ACTIVITY: The data below should be copied over with complete accuracy.
_ _ _
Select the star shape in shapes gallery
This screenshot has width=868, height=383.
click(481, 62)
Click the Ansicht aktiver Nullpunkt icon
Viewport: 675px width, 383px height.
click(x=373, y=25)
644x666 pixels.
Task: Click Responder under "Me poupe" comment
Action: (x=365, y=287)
_ _ _
PROBLEM SOLUTION:
Select the star shape in shapes gallery
This screenshot has width=868, height=383.
click(481, 62)
Click the Ansicht aktiver Nullpunkt icon
Viewport: 675px width, 383px height.
click(x=373, y=25)
644x666 pixels.
Task: Click Responder under "Me poupe" comment
Action: (x=365, y=287)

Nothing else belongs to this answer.